在上一篇博客中提到,DataMatrix编码的第一步骤是生成码字,需要将原始信息转换成DataMatrix的码字,生成的码字范围(0,255)即unsigned char。通常的编码方式为ASCII编码,将原始字符+1即生成码字;同时为了压缩码长,若其中含有连续的两位数字,则将其+130后,生成一个unsigned char。如果要进一步压缩码长,还可以混合其他的编码方式:
在这里插入图片描述
在介绍各个编码方式之前,先说明一下,它们都继承于同一个接口Encoder:

interface Encoder {

  int getEncodingMode(); 
  void encode(EncoderContext context);
}

它们都有使用同一个final类EncoderContext:(相关set、get等函数已省略)

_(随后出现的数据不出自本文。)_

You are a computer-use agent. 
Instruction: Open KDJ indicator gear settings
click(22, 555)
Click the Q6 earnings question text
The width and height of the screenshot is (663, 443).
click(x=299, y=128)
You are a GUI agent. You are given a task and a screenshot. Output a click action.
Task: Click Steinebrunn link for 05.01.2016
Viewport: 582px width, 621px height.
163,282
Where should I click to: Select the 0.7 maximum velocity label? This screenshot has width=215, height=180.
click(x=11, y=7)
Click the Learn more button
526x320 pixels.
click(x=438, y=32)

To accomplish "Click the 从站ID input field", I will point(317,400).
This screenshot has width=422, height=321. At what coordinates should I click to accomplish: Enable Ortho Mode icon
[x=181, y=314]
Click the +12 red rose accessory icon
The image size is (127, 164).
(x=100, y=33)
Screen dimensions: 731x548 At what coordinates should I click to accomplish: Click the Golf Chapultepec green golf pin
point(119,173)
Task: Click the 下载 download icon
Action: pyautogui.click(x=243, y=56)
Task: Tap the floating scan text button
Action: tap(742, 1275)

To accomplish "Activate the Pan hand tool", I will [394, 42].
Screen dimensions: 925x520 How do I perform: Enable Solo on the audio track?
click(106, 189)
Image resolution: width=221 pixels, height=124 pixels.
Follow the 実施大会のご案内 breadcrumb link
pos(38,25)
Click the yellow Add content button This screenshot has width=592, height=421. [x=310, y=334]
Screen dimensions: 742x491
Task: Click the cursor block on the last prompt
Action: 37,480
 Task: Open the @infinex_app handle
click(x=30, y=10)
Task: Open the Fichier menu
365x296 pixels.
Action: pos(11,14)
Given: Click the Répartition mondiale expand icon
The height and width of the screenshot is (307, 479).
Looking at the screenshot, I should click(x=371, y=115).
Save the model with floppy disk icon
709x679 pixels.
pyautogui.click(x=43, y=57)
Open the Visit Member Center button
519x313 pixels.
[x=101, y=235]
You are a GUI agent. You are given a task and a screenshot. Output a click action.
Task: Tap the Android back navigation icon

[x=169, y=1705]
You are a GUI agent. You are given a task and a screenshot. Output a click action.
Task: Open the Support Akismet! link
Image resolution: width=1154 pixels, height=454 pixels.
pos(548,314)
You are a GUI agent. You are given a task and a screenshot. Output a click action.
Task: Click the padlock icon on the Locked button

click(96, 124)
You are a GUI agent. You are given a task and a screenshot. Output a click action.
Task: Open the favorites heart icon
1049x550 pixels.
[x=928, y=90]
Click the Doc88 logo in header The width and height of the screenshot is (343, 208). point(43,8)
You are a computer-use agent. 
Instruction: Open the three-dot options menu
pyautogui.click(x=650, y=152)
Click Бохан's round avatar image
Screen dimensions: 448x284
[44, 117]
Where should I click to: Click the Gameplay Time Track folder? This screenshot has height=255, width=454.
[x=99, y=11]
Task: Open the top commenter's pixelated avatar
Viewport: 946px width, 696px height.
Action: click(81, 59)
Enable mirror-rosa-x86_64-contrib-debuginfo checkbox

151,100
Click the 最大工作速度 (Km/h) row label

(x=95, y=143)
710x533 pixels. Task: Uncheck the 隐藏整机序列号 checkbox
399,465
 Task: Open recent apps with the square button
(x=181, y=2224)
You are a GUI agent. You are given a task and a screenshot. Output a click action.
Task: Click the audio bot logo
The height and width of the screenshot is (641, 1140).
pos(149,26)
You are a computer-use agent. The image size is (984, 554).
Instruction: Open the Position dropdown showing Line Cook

final class EncoderContext {

  private final String msg;
  private SymbolShapeHint shape;
  private Dimension minSize;
  private Dimension maxSize;
  private final StringBuilder codewords;
  int pos;
  private int newEncoding;
  private SymbolInfo symbolInfo;
  private int skipAtEnd;

  EncoderContext(String msg) {
    //  从这一点上讲,字符串不再是Unicode了
    byte[] msgBinary = msg.getBytes(StandardCharsets.ISO_8859_1);
    StringBuilder sb = new StringBuilder(msgBinary.length);
    for (int i = 0, c = msgBinary.length; i < c; i++) {
      char ch = (char) (msgBinary[i] & 0xff);
      if (ch == '?' && msg.charAt(i) != '?') {
        throw new IllegalArgumentException("Message contains characters outside ISO-8859-1 encoding.");
      }
      sb.append(ch);
    }
    this.msg = sb.toString(); // 这里不是Unicode
    shape = SymbolShapeHint.FORCE_NONE;
    this.codewords = new StringBuilder(msg.length());
    newEncoding = -1;
  }
 
  public void updateSymbolInfo(int len) {
    if (this.symbolInfo == null || len > this.symbolInfo.getDataCapacity()) {
      this.symbolInfo = SymbolInfo.lookup(len, shape, minSize, maxSize, true);
    }
  }
  public void resetSymbolInfo() {
    this.symbolInfo = null;
  }
}

1.1 ASCIIEncoder

ASCIIEncoder以ASCII编码方式编码Data Matrix二维码。
其中,encode里的switch部分用来切换编码方式,当编码不是本类的方式时,每种编码方式都会转到ASCIIEncoder来进行切换。切换代码如下(在后面的介绍中将省略此部分)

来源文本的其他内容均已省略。